Remote monitoring and management in Raspberry Pi - Time & Space Complexity

When managing many Raspberry Pi devices remotely, it's important to know how the time to check their status grows as you add more devices.

We want to understand how the monitoring process scales when the number of devices increases.

Analyze the time complexity of the following code snippet.

import paramiko

n = 10  # Example number of devices

devices = ["192.168.1." + str(i) for i in range(1, n+1)]

for device in devices:
    ssh = paramiko.SSHClient()
    ssh.set_missing_host_key_policy(paramiko.AutoAddPolicy())
    ssh.connect(device, username='pi', password='raspberry')
    stdin, stdout, stderr = ssh.exec_command('uptime')
    print(f"Device {device} uptime: {stdout.read().decode()}")
    ssh.close()
    

This code connects to each Raspberry Pi device over the network to get its uptime status one by one.

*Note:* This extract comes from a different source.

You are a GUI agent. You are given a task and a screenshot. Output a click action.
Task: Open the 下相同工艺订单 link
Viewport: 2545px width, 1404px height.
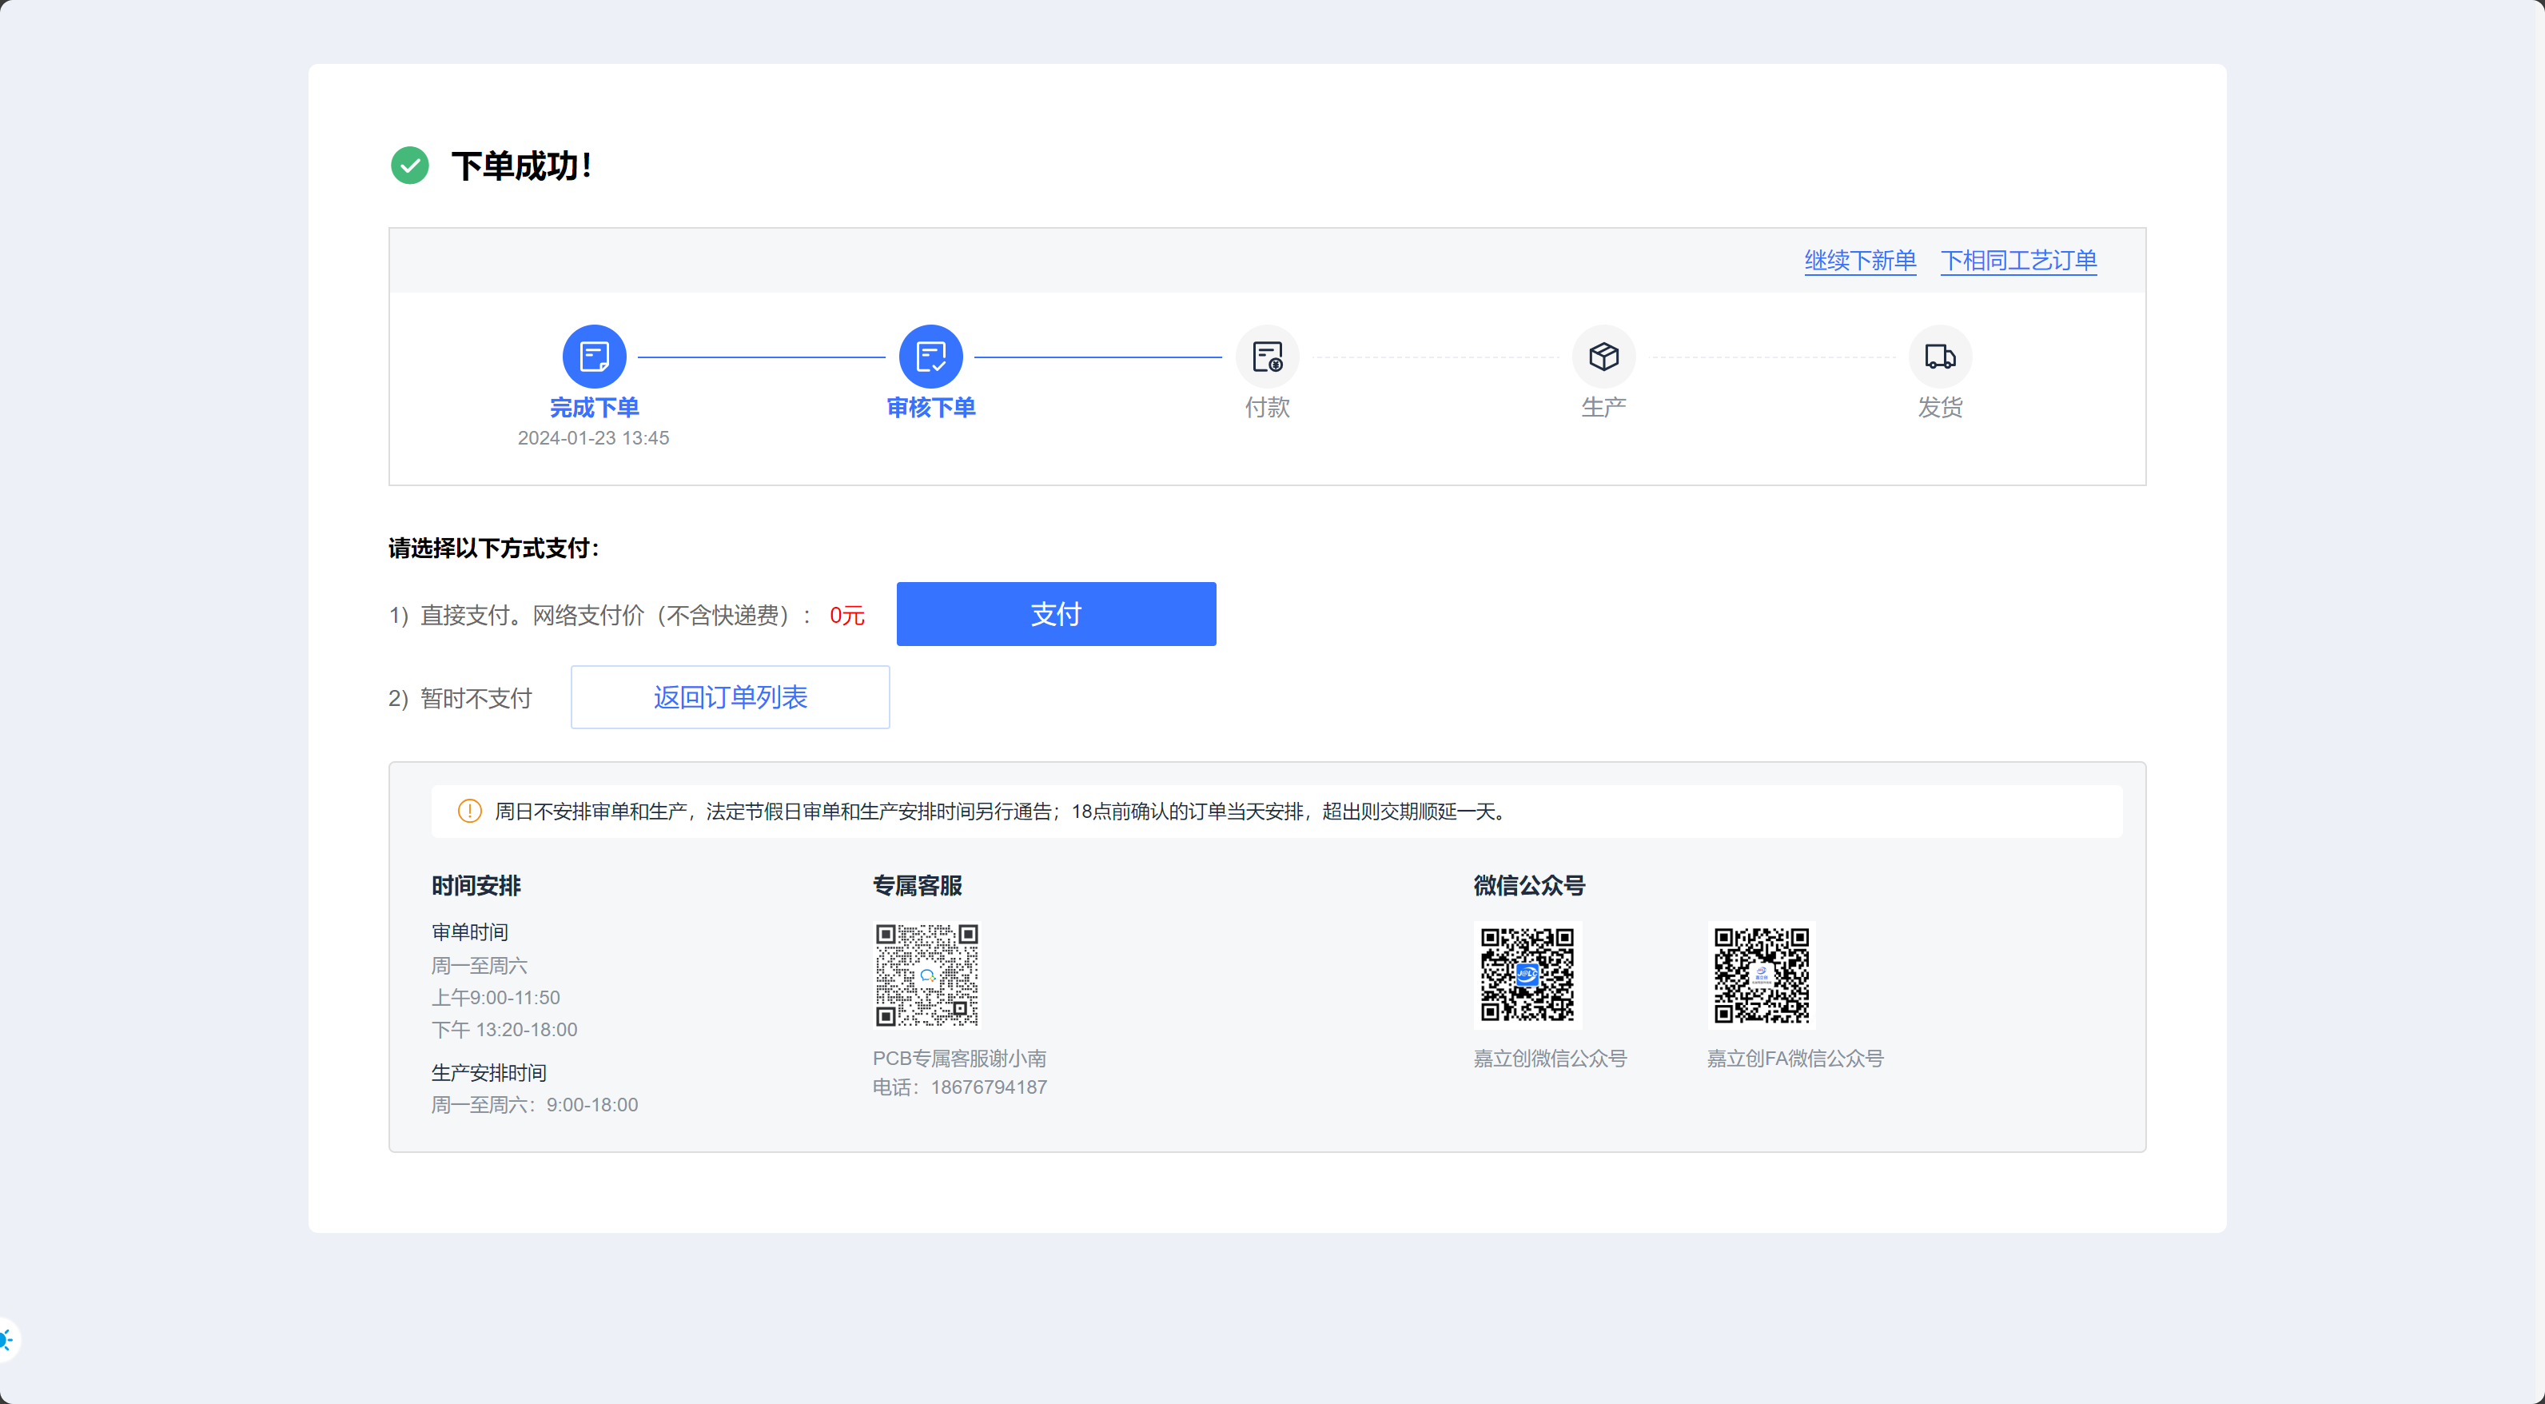coord(2017,261)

• Primary operation: Looping through each device to connect and run a command.
• How many times: Exactly once per device, so n times if there are n devices.

As you add more devices, the total time grows roughly in direct proportion to the number of devices.

Input Size (n)	Approx. Operations
10	10 connections and commands
100	100 connections and commands
1000	1000 connections and commands

Pattern observation: Doubling the devices roughly doubles the work done.

Time Complexity: O(n)

This means the time to monitor devices grows linearly with the number of devices.

[X] Wrong: "Checking many devices at once takes the same time as checking one device."

[OK] Correct: Each device requires a separate connection and command, so time adds up with more devices.

Understanding how monitoring scales helps you design systems that stay responsive as you add more devices.

"What if we ran the device checks in parallel instead of one by one? How would the time complexity change?"